--- START ---

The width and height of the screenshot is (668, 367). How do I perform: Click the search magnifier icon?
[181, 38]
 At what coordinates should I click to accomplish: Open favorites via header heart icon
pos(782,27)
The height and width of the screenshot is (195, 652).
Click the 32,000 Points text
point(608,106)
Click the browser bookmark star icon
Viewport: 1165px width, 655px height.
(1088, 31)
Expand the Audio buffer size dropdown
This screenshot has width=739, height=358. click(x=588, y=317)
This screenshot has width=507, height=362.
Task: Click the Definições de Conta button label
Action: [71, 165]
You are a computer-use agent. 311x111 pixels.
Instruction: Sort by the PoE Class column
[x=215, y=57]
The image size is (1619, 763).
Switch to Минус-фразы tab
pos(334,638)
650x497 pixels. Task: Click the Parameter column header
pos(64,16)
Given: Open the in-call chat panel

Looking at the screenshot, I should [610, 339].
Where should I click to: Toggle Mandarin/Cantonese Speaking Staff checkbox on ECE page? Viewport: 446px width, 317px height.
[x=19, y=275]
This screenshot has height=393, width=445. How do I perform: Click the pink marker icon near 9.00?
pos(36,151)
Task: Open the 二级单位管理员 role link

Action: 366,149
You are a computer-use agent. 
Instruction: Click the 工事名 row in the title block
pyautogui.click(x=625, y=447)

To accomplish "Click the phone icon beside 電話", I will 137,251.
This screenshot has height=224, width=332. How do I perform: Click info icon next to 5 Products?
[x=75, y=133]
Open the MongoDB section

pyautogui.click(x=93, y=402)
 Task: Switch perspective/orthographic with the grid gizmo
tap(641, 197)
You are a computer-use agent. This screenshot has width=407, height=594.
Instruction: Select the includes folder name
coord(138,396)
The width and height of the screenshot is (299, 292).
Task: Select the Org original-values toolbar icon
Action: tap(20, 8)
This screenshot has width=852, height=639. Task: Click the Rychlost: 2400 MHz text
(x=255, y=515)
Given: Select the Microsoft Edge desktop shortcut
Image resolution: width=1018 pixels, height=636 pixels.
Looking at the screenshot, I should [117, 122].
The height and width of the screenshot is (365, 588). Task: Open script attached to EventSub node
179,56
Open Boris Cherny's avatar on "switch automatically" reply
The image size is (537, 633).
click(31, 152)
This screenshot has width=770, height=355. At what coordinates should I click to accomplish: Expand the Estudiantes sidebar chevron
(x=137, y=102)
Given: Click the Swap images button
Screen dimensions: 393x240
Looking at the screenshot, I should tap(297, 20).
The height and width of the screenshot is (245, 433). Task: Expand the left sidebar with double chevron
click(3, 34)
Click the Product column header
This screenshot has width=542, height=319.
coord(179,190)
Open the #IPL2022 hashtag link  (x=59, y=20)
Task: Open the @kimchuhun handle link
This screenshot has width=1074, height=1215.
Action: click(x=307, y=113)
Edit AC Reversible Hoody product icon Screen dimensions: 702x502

--- END ---

## What the exercise asks
Please return only the lines from the one with "The height and width of the screenshot is (245, 433)." through the end of the listing, each exactly as written, first and last included.

## Finished task
The height and width of the screenshot is (245, 433). Task: Expand the left sidebar with double chevron
click(3, 34)
Click the Product column header
This screenshot has width=542, height=319.
coord(179,190)
Open the #IPL2022 hashtag link  (x=59, y=20)
Task: Open the @kimchuhun handle link
This screenshot has width=1074, height=1215.
Action: click(x=307, y=113)
Edit AC Reversible Hoody product icon Screen dimensions: 702x502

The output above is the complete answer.